Print the data below exactly, but only the lines from the one containing "Given: Expand the Programs menu chevron" down to the one containing "1455x799 pixels.", inclusive.

■ **DATA IN THIS EXERCISE**:
━━━━━━━━━━━━━━━━━━━━━━━━━━━━━━

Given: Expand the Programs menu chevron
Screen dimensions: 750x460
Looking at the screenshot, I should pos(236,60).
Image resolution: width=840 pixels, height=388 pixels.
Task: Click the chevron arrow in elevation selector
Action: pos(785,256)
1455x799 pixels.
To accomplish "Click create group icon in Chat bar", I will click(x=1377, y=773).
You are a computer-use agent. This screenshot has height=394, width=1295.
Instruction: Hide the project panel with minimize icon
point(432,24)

━━━━━━━━━━━━━━━━━━━━━━━━━━━━━━

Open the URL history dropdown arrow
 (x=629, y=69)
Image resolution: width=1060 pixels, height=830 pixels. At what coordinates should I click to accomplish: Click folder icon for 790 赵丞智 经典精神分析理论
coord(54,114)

━━━━━━━━━━━━━━━━━━━━━━━━━━━━━━

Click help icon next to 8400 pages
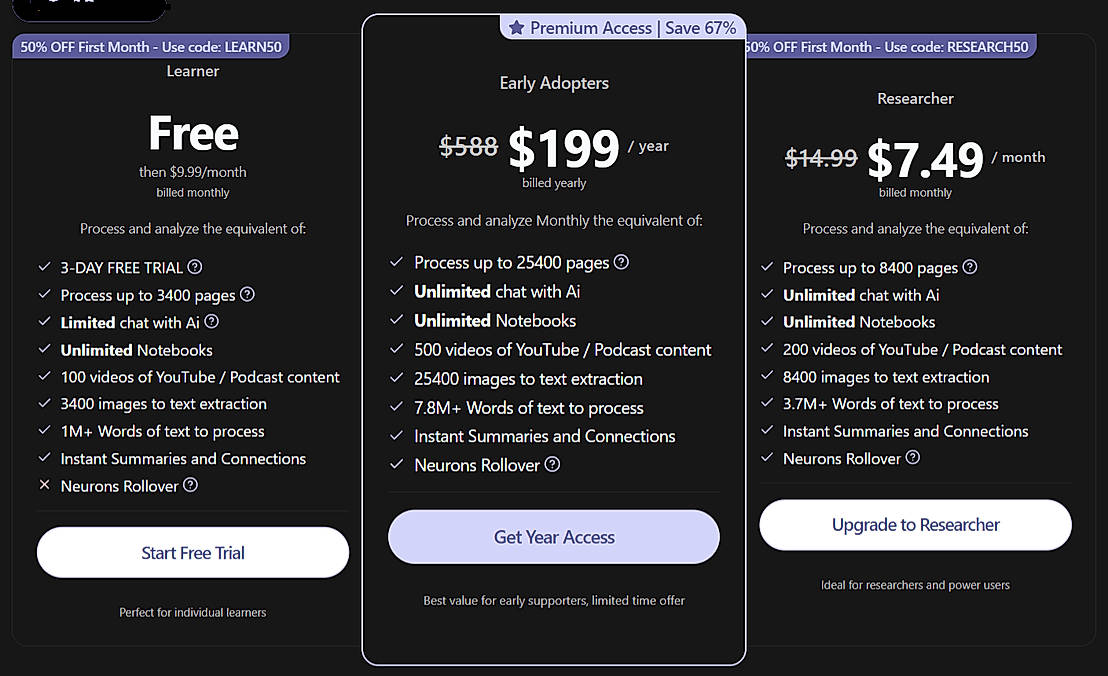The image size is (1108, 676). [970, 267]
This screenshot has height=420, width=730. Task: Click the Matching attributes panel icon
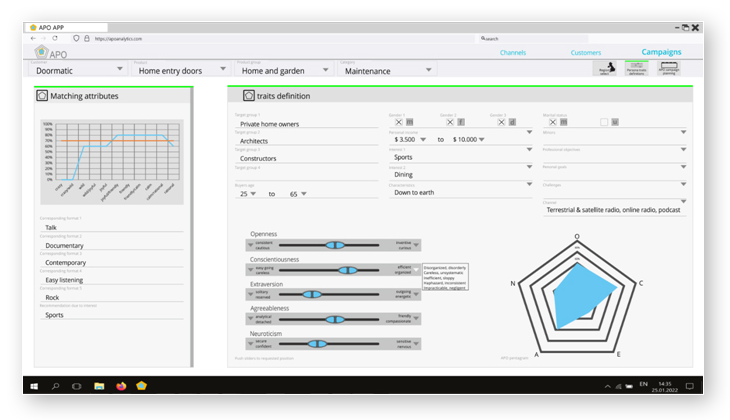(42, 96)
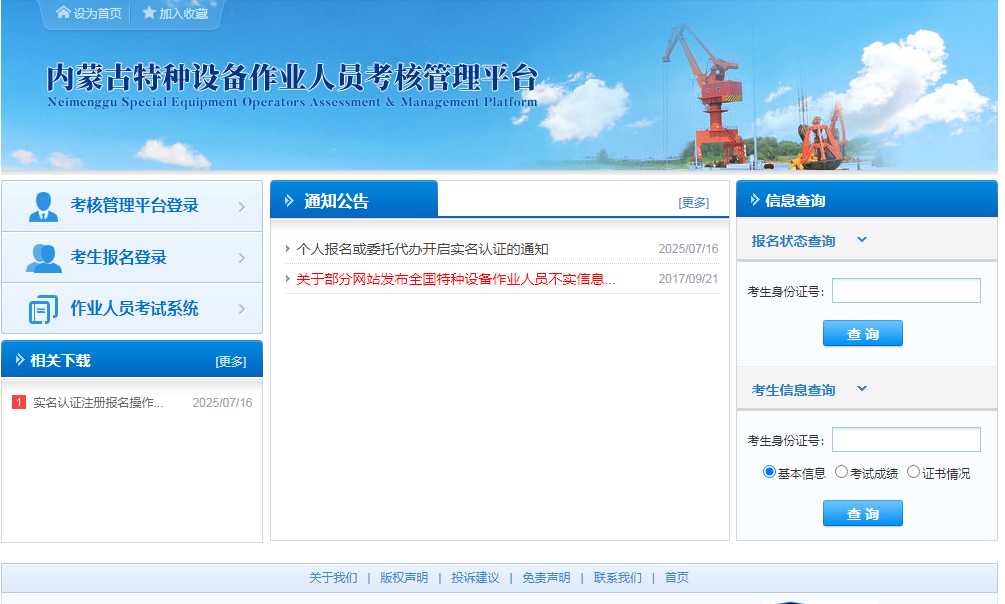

━━━━━━━━━━━━━━━━━━━━━━━━━━━━━━

■ **EXERCISE SOLUTION**:
Given: Expand the Programs menu chevron
Screen dimensions: 750x460
Looking at the screenshot, I should pos(236,60).
Image resolution: width=840 pixels, height=388 pixels.
Task: Click the chevron arrow in elevation selector
Action: pos(785,256)
1455x799 pixels.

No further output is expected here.